**Aufgaben**
**A)** Gib aus dem Text über WTO-Verhandlungen und Kultur wortgetreu die Stelle von "Der Deutsche Kulturrat" bis einschließlich "Vertrags fixiert worden." aus.
**B)** Schreib den Text über WTO-Verhandlungen und Kultur im Anschluss an seinen letzten Satz weiter.

**Text zum Lesen**
.....
Der Deutsche Kulturrat hält es für unerlässlich,
dass künftig die Zivilgesellschaft frühzeitig über
Entscheidungsprozesse im Rahmen der WTO-Verhandlungen informiert
wird und so die Gelegenheit erhält, sich durch Stellungnahmen
zu dem Verhandlungsprozess zu äußern und ihn gegebenenfalls
zu beeinflussen. Die Liberalisierung des Welthandels mit Dienstleistungen
sowie urheberrechtlich geschützten Werken hat eine zentrale
Bedeutung für das heutige und künftige gesellschaftliche
Leben. Es sollte daher selbstverständlich sein, dass die organisierte
Zivilgesellschaft durch Stellungnahmen und Anhörungen an den
Entscheidungsprozessen beteiligt wird. Die so genannte Kulturverträglichkeitsprüfung
soll gewährleisten, dass durch Entscheidungen in kulturfernen
Politikfeldern die Kultur Schaden nehmen kann. Die Kulturverträglichkeitsprüfung
ist in Artikel 151 Absatz 1 des Amsterdamer Vertrags fixiert worden.
.....
**Vorliegende Daten**
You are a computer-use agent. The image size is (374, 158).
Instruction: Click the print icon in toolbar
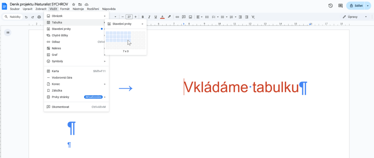pos(39,17)
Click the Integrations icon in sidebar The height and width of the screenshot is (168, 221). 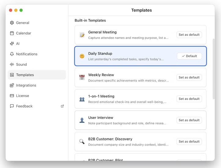click(12, 85)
.....
**Antworten**
**A)**
Der Deutsche Kulturrat hält es für unerlässlich,
dass künftig die Zivilgesellschaft frühzeitig über
Entscheidungsprozesse im Rahmen der WTO-Verhandlungen informiert
wird und so die Gelegenheit erhält, sich durch Stellungnahmen
zu dem Verhandlungsprozess zu äußern und ihn gegebenenfalls
zu beeinflussen. Die Liberalisierung des Welthandels mit Dienstleistungen
sowie urheberrechtlich geschützten Werken hat eine zentrale
Bedeutung für das heutige und künftige gesellschaftliche
Leben. Es sollte daher selbstverständlich sein, dass die organisierte
Zivilgesellschaft durch Stellungnahmen und Anhörungen an den
Entscheidungsprozessen beteiligt wird. Die so genannte Kulturverträglichkeitsprüfung
soll gewährleisten, dass durch Entscheidungen in kulturfernen
Politikfeldern die Kultur Schaden nehmen kann. Die Kulturverträglichkeitsprüfung
ist in Artikel 151 Absatz 1 des Amsterdamer Vertrags fixiert worden.

**B)**
Der Deutsche Kulturrat fordert, dass die Europäische Kommission
als Verhandlungsführerin für die Mitgliedstaaten der Europäischen
Union die Kulturverträglichkeitsprüfung auch bei internationalen
Vereinbarungen wie den Verhandlungen im Rahmen der Welthandelsorganisation
konsequent anwendet.
Weiter ist der Deutsche Kulturrat der Auffassung, dass der Frage
der kulturellen Vielfalt verstärkte Aufmerksamkeit in internationalen
Verhandlungen geschenkt werden muss. Die Universale Erklärung
zur kulturellen Vielfalt der UNESCO-Generalkonferenz vom 2. Oktober
2001 wird vom Deutschen Kulturrat geteilt.
Das heißt der kulturellen Vielfalt ist ebensolche Aufmerksamkeit
zu schenken wie der Biodiversität. Nachhaltige Kulturpolitik
muss daher darauf ausgerichtet sein, die kulturelle Vielfalt zu
sichern und damit auch die Entwicklung einer nationalen Kulturwirtschaft
zu ermöglichen.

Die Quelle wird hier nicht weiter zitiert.